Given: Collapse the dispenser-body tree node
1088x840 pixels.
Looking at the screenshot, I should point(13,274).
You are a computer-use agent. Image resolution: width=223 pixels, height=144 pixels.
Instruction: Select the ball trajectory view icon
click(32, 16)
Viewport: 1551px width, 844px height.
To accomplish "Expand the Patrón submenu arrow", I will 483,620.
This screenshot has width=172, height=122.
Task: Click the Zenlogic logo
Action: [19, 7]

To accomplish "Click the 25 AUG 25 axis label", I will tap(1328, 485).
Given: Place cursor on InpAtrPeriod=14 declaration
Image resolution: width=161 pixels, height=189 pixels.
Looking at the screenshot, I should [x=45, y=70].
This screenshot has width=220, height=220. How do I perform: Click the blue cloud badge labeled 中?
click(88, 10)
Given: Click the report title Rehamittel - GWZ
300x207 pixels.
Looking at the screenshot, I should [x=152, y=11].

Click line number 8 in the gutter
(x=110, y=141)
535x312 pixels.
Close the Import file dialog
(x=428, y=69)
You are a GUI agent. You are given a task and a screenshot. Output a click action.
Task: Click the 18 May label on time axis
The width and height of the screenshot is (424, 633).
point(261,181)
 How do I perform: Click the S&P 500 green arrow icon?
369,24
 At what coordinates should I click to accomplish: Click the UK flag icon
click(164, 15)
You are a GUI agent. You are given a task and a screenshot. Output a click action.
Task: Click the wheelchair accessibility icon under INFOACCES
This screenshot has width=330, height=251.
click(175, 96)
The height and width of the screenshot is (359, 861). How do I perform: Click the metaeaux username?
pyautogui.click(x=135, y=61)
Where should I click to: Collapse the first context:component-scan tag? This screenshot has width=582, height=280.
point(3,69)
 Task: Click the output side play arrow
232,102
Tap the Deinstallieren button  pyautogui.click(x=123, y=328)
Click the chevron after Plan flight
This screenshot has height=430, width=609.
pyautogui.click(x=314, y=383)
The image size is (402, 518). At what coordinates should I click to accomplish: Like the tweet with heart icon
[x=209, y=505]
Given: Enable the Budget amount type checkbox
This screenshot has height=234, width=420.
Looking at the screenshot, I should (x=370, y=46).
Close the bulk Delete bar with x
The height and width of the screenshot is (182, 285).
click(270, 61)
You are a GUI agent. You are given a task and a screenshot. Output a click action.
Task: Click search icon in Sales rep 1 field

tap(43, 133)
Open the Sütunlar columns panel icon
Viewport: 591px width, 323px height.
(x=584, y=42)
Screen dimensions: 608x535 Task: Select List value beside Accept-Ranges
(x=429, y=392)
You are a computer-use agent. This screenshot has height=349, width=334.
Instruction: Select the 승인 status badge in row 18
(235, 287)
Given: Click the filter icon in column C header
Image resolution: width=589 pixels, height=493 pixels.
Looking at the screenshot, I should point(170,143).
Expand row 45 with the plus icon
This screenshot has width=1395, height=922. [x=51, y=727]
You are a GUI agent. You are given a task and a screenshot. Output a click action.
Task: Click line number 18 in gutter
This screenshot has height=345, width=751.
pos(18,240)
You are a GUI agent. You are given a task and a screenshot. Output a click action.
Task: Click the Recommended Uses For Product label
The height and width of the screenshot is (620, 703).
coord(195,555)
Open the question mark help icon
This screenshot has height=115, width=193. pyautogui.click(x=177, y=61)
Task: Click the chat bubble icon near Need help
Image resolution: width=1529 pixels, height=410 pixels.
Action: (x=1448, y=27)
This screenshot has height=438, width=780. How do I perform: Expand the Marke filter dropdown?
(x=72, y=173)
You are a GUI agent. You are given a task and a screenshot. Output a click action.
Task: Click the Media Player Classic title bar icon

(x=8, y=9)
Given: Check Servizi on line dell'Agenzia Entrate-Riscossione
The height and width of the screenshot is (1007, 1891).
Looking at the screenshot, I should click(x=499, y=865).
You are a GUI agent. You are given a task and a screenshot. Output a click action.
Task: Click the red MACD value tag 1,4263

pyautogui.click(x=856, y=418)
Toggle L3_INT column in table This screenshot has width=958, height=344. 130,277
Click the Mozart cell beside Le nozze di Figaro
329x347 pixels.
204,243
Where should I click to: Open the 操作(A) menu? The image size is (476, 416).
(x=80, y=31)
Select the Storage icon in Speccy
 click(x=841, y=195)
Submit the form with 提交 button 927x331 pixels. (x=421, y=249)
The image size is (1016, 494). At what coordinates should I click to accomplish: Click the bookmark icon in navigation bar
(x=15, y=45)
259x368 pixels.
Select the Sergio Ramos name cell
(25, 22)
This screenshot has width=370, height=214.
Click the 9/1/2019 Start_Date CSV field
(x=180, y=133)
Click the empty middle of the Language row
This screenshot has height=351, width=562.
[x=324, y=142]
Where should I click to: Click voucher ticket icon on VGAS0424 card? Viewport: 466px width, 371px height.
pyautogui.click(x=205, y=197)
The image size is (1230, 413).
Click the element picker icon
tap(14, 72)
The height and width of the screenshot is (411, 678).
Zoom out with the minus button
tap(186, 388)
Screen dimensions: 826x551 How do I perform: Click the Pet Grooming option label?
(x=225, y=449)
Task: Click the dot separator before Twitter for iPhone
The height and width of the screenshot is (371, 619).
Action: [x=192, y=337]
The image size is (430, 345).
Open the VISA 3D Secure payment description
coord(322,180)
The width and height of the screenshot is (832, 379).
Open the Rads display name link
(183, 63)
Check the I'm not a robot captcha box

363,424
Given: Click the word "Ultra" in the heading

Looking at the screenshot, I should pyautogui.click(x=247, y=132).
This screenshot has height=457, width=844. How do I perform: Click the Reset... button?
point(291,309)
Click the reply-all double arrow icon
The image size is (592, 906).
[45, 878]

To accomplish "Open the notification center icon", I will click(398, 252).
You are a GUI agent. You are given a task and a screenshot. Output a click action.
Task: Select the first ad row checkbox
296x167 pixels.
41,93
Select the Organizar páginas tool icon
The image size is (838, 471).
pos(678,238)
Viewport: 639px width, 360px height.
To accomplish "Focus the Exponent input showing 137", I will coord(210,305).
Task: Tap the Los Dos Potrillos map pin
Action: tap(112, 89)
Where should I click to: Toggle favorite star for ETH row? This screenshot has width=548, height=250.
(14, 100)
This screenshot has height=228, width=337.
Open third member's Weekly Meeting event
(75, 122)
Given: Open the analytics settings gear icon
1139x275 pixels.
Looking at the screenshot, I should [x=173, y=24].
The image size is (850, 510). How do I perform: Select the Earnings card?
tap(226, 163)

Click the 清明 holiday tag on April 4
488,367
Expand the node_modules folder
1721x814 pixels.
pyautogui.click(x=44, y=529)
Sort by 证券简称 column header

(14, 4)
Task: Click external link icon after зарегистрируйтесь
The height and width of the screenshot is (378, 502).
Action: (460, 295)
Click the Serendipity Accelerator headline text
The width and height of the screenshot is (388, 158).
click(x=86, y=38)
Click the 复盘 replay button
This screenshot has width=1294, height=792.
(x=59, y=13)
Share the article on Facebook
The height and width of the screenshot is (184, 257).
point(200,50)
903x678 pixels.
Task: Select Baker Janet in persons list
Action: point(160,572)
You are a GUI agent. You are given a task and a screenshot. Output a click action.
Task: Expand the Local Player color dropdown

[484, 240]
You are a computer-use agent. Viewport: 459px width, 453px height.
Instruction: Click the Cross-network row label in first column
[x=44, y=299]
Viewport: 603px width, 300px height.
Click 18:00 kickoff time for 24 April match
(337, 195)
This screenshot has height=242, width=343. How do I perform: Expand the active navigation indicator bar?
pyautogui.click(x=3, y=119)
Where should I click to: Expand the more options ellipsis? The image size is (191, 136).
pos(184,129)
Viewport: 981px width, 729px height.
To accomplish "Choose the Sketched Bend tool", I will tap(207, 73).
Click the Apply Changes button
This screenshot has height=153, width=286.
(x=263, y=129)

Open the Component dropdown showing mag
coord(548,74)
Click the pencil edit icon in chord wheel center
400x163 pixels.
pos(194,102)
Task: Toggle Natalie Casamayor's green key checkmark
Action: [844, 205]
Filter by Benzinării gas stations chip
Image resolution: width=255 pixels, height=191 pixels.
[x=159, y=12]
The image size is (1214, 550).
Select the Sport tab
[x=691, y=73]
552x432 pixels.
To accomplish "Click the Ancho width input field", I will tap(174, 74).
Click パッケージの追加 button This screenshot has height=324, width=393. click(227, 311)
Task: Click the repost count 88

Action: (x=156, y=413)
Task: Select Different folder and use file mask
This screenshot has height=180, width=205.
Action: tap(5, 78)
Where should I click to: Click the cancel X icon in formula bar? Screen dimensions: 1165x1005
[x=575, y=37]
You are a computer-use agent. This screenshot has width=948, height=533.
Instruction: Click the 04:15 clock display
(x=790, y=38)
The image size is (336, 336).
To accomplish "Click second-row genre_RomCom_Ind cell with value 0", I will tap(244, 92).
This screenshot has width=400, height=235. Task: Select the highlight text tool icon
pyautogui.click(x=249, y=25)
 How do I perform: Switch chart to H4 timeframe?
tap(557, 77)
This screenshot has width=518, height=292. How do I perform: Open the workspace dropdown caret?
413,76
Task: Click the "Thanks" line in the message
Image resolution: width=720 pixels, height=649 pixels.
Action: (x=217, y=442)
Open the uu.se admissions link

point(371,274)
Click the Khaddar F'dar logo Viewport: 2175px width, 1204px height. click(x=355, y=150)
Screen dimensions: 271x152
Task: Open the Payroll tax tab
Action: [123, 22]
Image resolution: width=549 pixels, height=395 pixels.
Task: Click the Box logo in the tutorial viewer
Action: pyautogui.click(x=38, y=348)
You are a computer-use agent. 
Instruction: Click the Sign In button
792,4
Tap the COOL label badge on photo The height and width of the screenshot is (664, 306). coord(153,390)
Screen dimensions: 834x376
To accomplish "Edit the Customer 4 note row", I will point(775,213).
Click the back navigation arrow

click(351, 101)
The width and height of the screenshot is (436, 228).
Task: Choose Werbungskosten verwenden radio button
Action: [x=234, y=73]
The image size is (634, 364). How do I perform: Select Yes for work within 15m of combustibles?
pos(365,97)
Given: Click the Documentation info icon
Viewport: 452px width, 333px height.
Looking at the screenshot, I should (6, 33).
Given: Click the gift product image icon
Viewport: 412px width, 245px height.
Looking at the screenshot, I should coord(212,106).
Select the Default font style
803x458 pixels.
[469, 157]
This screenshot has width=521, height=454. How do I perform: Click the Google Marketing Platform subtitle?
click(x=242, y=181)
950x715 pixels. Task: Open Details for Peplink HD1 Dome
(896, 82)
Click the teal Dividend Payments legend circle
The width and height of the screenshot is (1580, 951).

━━━━

Task instructions: For the string "checkbox", find every line of the material that contains it, and copy each one.

Reply to the exercise:
Given: Enable the Budget amount type checkbox
Task: Select the first ad row checkbox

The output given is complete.